[Collected data]
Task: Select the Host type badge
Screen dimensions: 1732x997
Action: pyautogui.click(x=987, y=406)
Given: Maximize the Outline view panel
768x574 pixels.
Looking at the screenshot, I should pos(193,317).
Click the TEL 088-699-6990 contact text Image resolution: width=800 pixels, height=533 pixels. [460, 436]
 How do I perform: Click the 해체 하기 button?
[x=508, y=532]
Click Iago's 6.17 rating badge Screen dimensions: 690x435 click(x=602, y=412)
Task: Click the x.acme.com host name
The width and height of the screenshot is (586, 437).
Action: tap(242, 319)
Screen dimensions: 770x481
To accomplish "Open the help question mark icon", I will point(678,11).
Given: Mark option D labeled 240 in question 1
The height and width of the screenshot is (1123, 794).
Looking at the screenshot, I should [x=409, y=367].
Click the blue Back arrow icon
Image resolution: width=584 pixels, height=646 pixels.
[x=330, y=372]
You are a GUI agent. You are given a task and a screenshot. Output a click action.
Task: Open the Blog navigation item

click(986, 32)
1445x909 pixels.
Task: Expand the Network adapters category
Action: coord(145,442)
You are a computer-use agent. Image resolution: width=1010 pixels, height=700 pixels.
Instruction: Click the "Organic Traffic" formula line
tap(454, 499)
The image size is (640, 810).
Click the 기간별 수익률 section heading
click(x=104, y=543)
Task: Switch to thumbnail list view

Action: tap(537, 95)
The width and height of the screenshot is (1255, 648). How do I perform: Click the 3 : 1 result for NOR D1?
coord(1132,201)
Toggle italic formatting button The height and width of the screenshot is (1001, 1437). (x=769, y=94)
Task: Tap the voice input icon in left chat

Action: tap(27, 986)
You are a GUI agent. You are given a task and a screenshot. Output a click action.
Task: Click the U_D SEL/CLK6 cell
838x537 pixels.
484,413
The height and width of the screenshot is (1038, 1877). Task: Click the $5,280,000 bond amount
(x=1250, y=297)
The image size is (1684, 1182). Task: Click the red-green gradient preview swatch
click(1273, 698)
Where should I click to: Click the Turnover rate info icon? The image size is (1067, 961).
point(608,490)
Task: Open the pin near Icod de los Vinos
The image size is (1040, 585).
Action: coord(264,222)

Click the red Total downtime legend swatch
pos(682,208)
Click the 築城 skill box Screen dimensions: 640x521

> **What you need to do**
Every entry must be duplicated exactly as it was written.

> **Answer to this task**
Task: Select the Host type badge
Screen dimensions: 1732x997
Action: pyautogui.click(x=987, y=406)
Given: Maximize the Outline view panel
768x574 pixels.
Looking at the screenshot, I should pos(193,317).
Click the TEL 088-699-6990 contact text Image resolution: width=800 pixels, height=533 pixels. [460, 436]
 How do I perform: Click the 해체 하기 button?
[x=508, y=532]
Click Iago's 6.17 rating badge Screen dimensions: 690x435 click(x=602, y=412)
Task: Click the x.acme.com host name
The width and height of the screenshot is (586, 437).
Action: tap(242, 319)
Screen dimensions: 770x481
To accomplish "Open the help question mark icon", I will point(678,11).
Given: Mark option D labeled 240 in question 1
The height and width of the screenshot is (1123, 794).
Looking at the screenshot, I should [x=409, y=367].
Click the blue Back arrow icon
Image resolution: width=584 pixels, height=646 pixels.
[x=330, y=372]
You are a GUI agent. You are given a task and a screenshot. Output a click action.
Task: Open the Blog navigation item

click(986, 32)
1445x909 pixels.
Task: Expand the Network adapters category
Action: coord(145,442)
You are a computer-use agent. Image resolution: width=1010 pixels, height=700 pixels.
Instruction: Click the "Organic Traffic" formula line
tap(454, 499)
The image size is (640, 810).
Click the 기간별 수익률 section heading
click(x=104, y=543)
Task: Switch to thumbnail list view

Action: tap(537, 95)
The width and height of the screenshot is (1255, 648). How do I perform: Click the 3 : 1 result for NOR D1?
coord(1132,201)
Toggle italic formatting button The height and width of the screenshot is (1001, 1437). (x=769, y=94)
Task: Tap the voice input icon in left chat

Action: tap(27, 986)
You are a GUI agent. You are given a task and a screenshot. Output a click action.
Task: Click the U_D SEL/CLK6 cell
838x537 pixels.
484,413
The height and width of the screenshot is (1038, 1877). Task: Click the $5,280,000 bond amount
(x=1250, y=297)
The image size is (1684, 1182). Task: Click the red-green gradient preview swatch
click(1273, 698)
Where should I click to: Click the Turnover rate info icon? The image size is (1067, 961).
point(608,490)
Task: Open the pin near Icod de los Vinos
The image size is (1040, 585).
Action: coord(264,222)

Click the red Total downtime legend swatch
pos(682,208)
Click the 築城 skill box Screen dimensions: 640x521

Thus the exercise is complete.